### DATASET EXTRACT

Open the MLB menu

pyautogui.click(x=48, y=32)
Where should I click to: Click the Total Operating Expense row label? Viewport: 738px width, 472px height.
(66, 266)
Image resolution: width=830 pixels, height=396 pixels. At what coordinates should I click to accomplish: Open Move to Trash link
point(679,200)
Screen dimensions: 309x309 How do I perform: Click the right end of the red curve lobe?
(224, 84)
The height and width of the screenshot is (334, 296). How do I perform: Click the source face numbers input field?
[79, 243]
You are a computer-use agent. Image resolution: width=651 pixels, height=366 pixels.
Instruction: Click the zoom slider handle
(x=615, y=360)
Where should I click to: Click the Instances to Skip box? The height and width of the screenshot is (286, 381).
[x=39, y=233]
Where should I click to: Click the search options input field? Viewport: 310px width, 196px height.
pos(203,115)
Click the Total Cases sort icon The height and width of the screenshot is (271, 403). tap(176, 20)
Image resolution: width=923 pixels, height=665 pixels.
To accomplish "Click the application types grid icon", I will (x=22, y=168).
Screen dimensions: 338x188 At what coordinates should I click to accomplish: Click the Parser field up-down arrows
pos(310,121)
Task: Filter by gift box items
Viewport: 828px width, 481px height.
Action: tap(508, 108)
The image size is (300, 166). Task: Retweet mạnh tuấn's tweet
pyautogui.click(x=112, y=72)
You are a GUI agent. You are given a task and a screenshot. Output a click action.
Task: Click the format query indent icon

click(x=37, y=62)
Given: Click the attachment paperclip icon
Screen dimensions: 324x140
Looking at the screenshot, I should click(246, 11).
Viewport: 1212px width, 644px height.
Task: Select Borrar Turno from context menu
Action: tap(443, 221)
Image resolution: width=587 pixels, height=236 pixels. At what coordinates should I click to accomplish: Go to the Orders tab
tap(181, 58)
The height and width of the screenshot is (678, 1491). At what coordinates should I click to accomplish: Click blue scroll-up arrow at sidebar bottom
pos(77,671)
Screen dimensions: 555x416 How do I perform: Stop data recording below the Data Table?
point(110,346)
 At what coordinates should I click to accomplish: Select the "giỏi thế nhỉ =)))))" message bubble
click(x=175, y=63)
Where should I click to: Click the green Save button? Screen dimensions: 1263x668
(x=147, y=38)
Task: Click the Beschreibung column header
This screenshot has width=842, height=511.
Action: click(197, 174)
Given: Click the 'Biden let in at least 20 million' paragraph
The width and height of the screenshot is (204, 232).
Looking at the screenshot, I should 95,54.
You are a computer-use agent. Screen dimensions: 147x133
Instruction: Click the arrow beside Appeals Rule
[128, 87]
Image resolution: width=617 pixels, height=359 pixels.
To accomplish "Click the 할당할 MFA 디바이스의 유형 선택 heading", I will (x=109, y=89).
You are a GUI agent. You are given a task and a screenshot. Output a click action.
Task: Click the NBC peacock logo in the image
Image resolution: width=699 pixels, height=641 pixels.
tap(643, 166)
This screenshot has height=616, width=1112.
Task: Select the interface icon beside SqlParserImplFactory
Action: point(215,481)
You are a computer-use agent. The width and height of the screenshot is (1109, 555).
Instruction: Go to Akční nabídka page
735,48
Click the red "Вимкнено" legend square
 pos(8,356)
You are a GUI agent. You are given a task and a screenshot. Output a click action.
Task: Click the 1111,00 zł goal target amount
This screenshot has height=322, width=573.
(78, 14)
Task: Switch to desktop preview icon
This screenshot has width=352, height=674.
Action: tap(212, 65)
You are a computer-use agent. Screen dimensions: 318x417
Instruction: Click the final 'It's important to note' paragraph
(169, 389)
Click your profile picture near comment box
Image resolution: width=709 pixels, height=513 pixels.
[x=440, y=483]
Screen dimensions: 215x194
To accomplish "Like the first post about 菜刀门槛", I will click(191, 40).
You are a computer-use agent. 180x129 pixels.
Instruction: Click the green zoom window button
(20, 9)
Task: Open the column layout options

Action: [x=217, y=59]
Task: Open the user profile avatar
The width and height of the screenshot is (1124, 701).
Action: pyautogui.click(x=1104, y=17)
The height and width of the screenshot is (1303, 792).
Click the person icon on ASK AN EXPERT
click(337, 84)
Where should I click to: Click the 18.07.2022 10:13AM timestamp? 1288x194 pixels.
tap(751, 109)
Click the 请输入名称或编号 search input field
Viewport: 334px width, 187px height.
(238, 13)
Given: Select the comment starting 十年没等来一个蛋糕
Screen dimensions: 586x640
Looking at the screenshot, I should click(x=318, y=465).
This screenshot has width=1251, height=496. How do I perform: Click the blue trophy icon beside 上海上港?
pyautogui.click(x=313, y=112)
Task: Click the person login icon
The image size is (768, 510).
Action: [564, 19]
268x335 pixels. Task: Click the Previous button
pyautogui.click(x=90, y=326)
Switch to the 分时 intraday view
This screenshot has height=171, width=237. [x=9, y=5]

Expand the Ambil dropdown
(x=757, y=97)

######

== YOUR GOAL ==
Print every record exactly as written.

== REPLY ==
Open the MLB menu

pyautogui.click(x=48, y=32)
Where should I click to: Click the Total Operating Expense row label? Viewport: 738px width, 472px height.
(66, 266)
Image resolution: width=830 pixels, height=396 pixels. At what coordinates should I click to accomplish: Open Move to Trash link
point(679,200)
Screen dimensions: 309x309 How do I perform: Click the right end of the red curve lobe?
(224, 84)
The height and width of the screenshot is (334, 296). How do I perform: Click the source face numbers input field?
[79, 243]
You are a computer-use agent. Image resolution: width=651 pixels, height=366 pixels.
Instruction: Click the zoom slider handle
(x=615, y=360)
Where should I click to: Click the Instances to Skip box? The height and width of the screenshot is (286, 381).
[x=39, y=233]
Where should I click to: Click the search options input field? Viewport: 310px width, 196px height.
pos(203,115)
Click the Total Cases sort icon The height and width of the screenshot is (271, 403). tap(176, 20)
Image resolution: width=923 pixels, height=665 pixels.
To accomplish "Click the application types grid icon", I will (x=22, y=168).
Screen dimensions: 338x188 At what coordinates should I click to accomplish: Click the Parser field up-down arrows
pos(310,121)
Task: Filter by gift box items
Viewport: 828px width, 481px height.
Action: tap(508, 108)
The image size is (300, 166). Task: Retweet mạnh tuấn's tweet
pyautogui.click(x=112, y=72)
You are a GUI agent. You are given a task and a screenshot. Output a click action.
Task: Click the format query indent icon

click(x=37, y=62)
Given: Click the attachment paperclip icon
Screen dimensions: 324x140
Looking at the screenshot, I should click(246, 11).
Viewport: 1212px width, 644px height.
Task: Select Borrar Turno from context menu
Action: tap(443, 221)
Image resolution: width=587 pixels, height=236 pixels. At what coordinates should I click to accomplish: Go to the Orders tab
tap(181, 58)
The height and width of the screenshot is (678, 1491). At what coordinates should I click to accomplish: Click blue scroll-up arrow at sidebar bottom
pos(77,671)
Screen dimensions: 555x416 How do I perform: Stop data recording below the Data Table?
point(110,346)
 At what coordinates should I click to accomplish: Select the "giỏi thế nhỉ =)))))" message bubble
click(x=175, y=63)
Where should I click to: Click the green Save button? Screen dimensions: 1263x668
(x=147, y=38)
Task: Click the Beschreibung column header
This screenshot has width=842, height=511.
Action: click(197, 174)
Given: Click the 'Biden let in at least 20 million' paragraph
The width and height of the screenshot is (204, 232).
Looking at the screenshot, I should 95,54.
You are a computer-use agent. Screen dimensions: 147x133
Instruction: Click the arrow beside Appeals Rule
[128, 87]
Image resolution: width=617 pixels, height=359 pixels.
To accomplish "Click the 할당할 MFA 디바이스의 유형 선택 heading", I will (x=109, y=89).
You are a GUI agent. You are given a task and a screenshot. Output a click action.
Task: Click the NBC peacock logo in the image
Image resolution: width=699 pixels, height=641 pixels.
tap(643, 166)
This screenshot has height=616, width=1112.
Task: Select the interface icon beside SqlParserImplFactory
Action: point(215,481)
You are a computer-use agent. The width and height of the screenshot is (1109, 555).
Instruction: Go to Akční nabídka page
735,48
Click the red "Вимкнено" legend square
 pos(8,356)
You are a GUI agent. You are given a task and a screenshot. Output a click action.
Task: Click the 1111,00 zł goal target amount
This screenshot has height=322, width=573.
(78, 14)
Task: Switch to desktop preview icon
This screenshot has width=352, height=674.
Action: tap(212, 65)
You are a computer-use agent. Screen dimensions: 318x417
Instruction: Click the final 'It's important to note' paragraph
(169, 389)
Click your profile picture near comment box
Image resolution: width=709 pixels, height=513 pixels.
[x=440, y=483]
Screen dimensions: 215x194
To accomplish "Like the first post about 菜刀门槛", I will click(191, 40).
You are a computer-use agent. 180x129 pixels.
Instruction: Click the green zoom window button
(20, 9)
Task: Open the column layout options

Action: [x=217, y=59]
Task: Open the user profile avatar
The width and height of the screenshot is (1124, 701).
Action: pyautogui.click(x=1104, y=17)
The height and width of the screenshot is (1303, 792).
Click the person icon on ASK AN EXPERT
click(337, 84)
Where should I click to: Click the 18.07.2022 10:13AM timestamp? 1288x194 pixels.
tap(751, 109)
Click the 请输入名称或编号 search input field
Viewport: 334px width, 187px height.
(238, 13)
Given: Select the comment starting 十年没等来一个蛋糕
Screen dimensions: 586x640
Looking at the screenshot, I should click(x=318, y=465).
This screenshot has width=1251, height=496. How do I perform: Click the blue trophy icon beside 上海上港?
pyautogui.click(x=313, y=112)
Task: Click the person login icon
The image size is (768, 510).
Action: [564, 19]
268x335 pixels. Task: Click the Previous button
pyautogui.click(x=90, y=326)
Switch to the 分时 intraday view
This screenshot has height=171, width=237. [x=9, y=5]

Expand the Ambil dropdown
(x=757, y=97)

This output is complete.